The Cole’s have based their decision to sell, before instead of after Christmas, on movement in the local market.
“We hope we are doing the right thing,” Ms Cole said.
The timing of the sale falls into line with the latest REA Group data that shows the annual median house price in Greenslopes is ‘outstripping’ yearly wages.
Over the past three financial years, the median house price in Greenslopes has risen $90,000 per year compared with the annual median income of $64,211 for the suburb.
It placed Greenslopes at 10 on the list of Brisbane suburbs where houses have earned more per year than the average wage.
Ms Cole said they intended sell 11 Mount Street, Greenslopes and join their sons in North Queensland after Christmas, but decided to go to auction on October 23 while there was still heat in the property market.
“We were planning to sell in January or February next year but we decided to sell now while the market is moving well,” Ms Cole said.
“I know it’s (the market) been rising and, certainly in the last few years, it has gone ahead.”
The price surge across Greenslopes has been a long time coming, said Place Woolloongabba real estate agent Darren Cosgrove.
For far too long, the suburb has been overlooked but since the property price explosion during the pandemic, Greenslopes has come of age, with one house in the area recently selling for a few million dollars, he said.

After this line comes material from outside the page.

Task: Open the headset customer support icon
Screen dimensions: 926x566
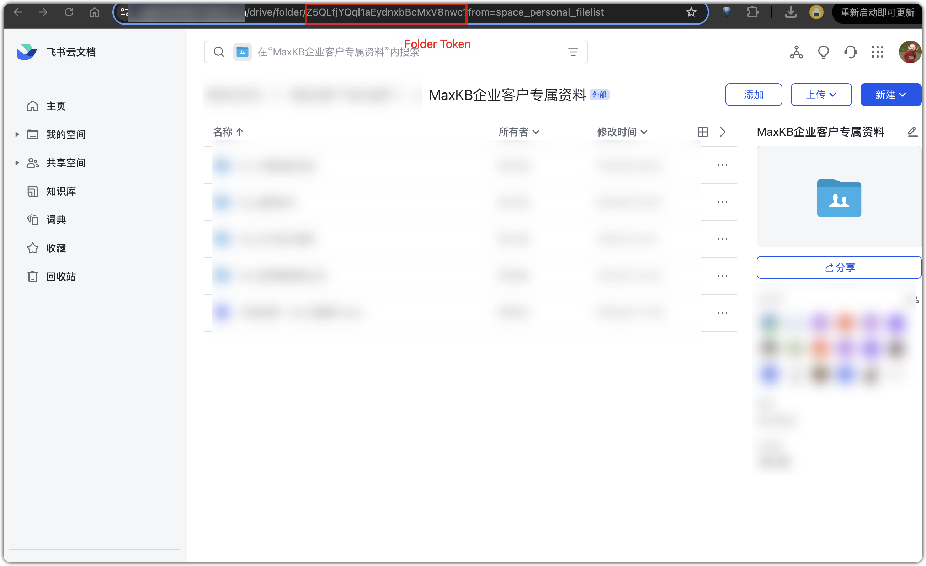Action: tap(850, 52)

“It’s been a bit of an unsung hero on the southside and people who once thought it wasn’t special are now discovering it is special,” Mr Cosgrove said.
“It’s come of age and finally has its big boy pants on and we are seeing houses sell for three and a half million.”
Ms Cole said when they bought in Greenslopes in 1984 they had to work hard to make ends meet on their 1980s wages.
“We found it hard to buy here in 1984 and when we look at it now, it’s quite laughable, because it seemed like a big deal for us with the wages we were on then,” she said.